▶ What you will do
Rewrite the whole listing below, putting "screen capture" wherever "screenshot" appears and leaving everything else the same.

Content starts

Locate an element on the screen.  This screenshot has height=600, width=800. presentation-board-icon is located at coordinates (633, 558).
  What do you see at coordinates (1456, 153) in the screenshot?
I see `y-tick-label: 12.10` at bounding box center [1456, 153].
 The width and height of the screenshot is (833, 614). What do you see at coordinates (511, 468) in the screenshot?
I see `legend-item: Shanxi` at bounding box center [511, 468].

Content ends

▶ Output for this task
Locate an element on the screen.  This screen capture has height=600, width=800. presentation-board-icon is located at coordinates (633, 558).
  What do you see at coordinates (1456, 153) in the screen capture?
I see `y-tick-label: 12.10` at bounding box center [1456, 153].
 The width and height of the screen capture is (833, 614). What do you see at coordinates (511, 468) in the screen capture?
I see `legend-item: Shanxi` at bounding box center [511, 468].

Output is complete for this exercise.